WHAT THE TASK REQUIRES: Could you set down exactly the lines of the data below, starting at the one that holds "The image size is (796, 1024)." and ending at the one that holds "Task: Select the Cameras category icon", both included, and only those?

AVAILABLE DATA:
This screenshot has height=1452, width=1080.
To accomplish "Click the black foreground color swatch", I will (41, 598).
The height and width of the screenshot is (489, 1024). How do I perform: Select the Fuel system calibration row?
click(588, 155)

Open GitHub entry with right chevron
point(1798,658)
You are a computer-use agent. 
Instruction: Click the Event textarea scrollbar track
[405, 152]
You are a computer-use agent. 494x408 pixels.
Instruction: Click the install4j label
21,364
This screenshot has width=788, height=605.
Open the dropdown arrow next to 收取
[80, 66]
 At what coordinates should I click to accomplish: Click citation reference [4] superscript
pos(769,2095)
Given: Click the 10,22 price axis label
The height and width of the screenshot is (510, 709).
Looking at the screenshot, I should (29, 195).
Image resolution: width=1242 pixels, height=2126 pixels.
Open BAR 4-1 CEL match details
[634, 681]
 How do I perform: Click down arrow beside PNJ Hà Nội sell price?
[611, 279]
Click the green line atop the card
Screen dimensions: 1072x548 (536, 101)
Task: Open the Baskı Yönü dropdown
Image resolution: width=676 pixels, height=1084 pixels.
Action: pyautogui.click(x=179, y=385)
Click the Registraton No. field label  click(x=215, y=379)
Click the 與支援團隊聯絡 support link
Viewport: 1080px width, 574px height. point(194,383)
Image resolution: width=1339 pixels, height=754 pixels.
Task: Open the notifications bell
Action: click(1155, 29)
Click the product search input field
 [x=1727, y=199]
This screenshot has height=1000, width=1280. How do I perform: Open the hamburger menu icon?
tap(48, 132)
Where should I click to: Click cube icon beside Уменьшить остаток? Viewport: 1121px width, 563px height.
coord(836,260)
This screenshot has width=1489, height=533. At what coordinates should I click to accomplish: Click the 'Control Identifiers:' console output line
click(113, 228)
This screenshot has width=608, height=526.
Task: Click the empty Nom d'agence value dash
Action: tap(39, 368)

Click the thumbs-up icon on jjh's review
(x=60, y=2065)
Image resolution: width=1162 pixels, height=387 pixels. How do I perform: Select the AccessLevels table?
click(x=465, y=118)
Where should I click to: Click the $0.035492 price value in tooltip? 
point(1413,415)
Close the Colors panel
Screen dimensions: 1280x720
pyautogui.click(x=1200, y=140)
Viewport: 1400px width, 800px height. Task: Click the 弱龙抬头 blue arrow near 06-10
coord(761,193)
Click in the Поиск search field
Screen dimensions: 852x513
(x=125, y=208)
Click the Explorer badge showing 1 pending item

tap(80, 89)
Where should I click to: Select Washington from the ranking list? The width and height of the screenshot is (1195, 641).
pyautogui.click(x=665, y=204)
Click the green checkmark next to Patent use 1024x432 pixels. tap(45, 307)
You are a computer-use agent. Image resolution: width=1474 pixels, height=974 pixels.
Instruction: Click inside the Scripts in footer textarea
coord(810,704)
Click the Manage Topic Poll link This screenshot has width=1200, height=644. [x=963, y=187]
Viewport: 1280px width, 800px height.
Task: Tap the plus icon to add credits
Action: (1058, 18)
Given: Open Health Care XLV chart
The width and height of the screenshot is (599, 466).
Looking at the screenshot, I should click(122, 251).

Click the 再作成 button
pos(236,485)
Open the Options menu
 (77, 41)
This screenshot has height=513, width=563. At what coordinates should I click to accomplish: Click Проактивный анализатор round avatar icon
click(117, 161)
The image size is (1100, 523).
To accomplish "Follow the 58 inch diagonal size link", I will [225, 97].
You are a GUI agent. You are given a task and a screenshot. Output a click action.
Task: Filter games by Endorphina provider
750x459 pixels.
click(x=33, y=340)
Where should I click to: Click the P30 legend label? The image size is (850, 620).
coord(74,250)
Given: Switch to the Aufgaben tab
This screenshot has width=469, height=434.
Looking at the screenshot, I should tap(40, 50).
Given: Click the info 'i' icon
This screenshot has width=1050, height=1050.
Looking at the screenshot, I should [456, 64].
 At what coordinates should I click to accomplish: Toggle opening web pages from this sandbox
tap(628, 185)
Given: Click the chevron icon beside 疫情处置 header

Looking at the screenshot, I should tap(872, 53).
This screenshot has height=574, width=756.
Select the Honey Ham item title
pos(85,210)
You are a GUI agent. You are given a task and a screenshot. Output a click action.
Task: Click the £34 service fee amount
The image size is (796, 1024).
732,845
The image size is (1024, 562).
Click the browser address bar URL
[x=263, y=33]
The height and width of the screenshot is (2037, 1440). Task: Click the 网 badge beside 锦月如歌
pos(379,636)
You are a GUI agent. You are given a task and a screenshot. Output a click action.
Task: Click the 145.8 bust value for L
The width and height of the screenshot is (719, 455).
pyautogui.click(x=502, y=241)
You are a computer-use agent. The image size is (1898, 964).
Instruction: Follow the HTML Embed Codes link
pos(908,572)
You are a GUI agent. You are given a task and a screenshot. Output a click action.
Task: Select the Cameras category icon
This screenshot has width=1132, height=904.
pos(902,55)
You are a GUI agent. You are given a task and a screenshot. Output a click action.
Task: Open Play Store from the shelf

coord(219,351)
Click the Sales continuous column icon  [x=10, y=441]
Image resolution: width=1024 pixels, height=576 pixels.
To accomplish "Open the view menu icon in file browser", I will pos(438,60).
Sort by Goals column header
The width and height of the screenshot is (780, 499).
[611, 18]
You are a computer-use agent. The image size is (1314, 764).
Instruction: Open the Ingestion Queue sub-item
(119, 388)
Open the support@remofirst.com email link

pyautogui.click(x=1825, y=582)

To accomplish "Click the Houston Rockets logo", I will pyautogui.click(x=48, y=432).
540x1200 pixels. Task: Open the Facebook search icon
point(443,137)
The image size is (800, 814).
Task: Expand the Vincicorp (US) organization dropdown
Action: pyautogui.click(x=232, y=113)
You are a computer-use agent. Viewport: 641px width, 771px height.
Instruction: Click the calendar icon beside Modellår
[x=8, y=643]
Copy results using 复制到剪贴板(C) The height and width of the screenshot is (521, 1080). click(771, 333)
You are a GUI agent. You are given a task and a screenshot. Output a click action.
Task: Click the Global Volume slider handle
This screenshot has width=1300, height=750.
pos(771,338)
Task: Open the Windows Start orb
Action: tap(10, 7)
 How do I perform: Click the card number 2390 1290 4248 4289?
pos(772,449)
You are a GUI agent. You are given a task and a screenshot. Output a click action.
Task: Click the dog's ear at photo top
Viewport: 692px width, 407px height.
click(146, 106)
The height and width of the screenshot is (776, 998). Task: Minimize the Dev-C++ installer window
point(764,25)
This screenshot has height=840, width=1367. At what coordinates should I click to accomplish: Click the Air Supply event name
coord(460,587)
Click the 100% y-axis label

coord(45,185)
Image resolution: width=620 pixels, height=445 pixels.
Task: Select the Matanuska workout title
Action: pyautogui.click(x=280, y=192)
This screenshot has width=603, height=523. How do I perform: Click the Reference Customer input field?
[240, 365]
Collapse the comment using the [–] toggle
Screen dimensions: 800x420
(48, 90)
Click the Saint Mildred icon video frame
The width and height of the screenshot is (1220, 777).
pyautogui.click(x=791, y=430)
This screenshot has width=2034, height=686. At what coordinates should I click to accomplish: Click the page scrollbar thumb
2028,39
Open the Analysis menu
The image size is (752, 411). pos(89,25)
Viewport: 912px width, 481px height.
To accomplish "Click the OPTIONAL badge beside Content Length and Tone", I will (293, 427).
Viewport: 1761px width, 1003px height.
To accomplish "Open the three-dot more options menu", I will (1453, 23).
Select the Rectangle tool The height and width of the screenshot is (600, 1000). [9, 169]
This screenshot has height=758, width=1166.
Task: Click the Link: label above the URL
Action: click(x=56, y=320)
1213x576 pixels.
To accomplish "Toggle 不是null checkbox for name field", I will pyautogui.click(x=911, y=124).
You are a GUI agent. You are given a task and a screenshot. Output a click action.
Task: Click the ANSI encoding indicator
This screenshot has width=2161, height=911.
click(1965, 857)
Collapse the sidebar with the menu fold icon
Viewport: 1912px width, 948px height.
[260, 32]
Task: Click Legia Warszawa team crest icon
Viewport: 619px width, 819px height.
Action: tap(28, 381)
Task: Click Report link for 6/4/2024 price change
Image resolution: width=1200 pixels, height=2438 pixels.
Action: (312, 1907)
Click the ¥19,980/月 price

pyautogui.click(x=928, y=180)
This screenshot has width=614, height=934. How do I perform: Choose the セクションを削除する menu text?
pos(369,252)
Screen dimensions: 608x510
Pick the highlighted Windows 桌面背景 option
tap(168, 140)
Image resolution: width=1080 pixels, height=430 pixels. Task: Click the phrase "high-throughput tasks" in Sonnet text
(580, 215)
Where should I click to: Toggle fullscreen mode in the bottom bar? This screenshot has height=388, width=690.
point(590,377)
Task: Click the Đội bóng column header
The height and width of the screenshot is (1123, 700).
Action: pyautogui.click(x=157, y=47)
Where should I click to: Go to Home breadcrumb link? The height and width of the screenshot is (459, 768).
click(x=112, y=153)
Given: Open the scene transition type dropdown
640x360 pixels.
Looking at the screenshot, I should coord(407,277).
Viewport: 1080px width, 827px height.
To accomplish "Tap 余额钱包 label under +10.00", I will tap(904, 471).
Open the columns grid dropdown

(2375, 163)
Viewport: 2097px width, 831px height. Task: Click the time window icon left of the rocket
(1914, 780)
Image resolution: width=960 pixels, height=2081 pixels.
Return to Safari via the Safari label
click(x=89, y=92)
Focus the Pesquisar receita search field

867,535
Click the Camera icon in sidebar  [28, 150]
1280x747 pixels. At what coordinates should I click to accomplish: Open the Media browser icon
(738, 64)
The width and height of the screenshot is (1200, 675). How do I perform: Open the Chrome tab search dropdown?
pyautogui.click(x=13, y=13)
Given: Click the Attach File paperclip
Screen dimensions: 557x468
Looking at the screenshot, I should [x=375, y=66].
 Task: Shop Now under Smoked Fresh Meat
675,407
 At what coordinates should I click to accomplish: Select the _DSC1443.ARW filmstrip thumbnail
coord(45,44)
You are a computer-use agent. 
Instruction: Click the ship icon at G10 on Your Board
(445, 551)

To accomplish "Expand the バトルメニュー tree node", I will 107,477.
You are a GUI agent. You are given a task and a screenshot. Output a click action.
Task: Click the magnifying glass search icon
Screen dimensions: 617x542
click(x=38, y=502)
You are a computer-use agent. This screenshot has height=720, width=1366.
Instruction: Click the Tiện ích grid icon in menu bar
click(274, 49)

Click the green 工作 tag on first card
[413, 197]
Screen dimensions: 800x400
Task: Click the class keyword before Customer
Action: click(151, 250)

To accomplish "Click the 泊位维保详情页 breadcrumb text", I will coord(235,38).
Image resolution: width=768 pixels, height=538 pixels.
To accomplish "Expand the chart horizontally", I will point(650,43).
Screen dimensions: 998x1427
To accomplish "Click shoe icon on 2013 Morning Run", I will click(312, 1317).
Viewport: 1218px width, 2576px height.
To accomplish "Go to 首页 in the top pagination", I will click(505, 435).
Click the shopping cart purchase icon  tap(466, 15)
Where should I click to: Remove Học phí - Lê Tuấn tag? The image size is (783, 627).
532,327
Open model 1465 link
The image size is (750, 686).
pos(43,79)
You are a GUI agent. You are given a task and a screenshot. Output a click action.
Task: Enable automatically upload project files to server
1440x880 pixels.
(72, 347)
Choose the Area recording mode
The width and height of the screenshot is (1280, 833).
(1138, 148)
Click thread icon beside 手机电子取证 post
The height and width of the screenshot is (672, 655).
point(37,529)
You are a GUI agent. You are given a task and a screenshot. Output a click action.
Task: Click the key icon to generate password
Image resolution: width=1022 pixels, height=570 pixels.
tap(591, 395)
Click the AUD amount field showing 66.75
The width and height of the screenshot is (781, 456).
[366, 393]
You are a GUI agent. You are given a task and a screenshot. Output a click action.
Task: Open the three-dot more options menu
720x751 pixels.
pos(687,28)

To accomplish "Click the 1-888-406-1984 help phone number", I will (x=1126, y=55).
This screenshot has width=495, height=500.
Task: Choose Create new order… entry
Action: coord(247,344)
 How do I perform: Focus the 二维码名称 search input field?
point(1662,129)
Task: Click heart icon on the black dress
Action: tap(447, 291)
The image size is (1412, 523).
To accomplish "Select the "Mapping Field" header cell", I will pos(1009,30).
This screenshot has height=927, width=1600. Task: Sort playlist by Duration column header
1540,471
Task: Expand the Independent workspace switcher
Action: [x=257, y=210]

FINISHED TASK:
The image size is (796, 1024).
732,845
The image size is (1024, 562).
Click the browser address bar URL
[x=263, y=33]
The height and width of the screenshot is (2037, 1440). Task: Click the 网 badge beside 锦月如歌
pos(379,636)
You are a GUI agent. You are given a task and a screenshot. Output a click action.
Task: Click the 145.8 bust value for L
The width and height of the screenshot is (719, 455).
pyautogui.click(x=502, y=241)
You are a computer-use agent. The image size is (1898, 964).
Instruction: Follow the HTML Embed Codes link
pos(908,572)
You are a GUI agent. You are given a task and a screenshot. Output a click action.
Task: Select the Cameras category icon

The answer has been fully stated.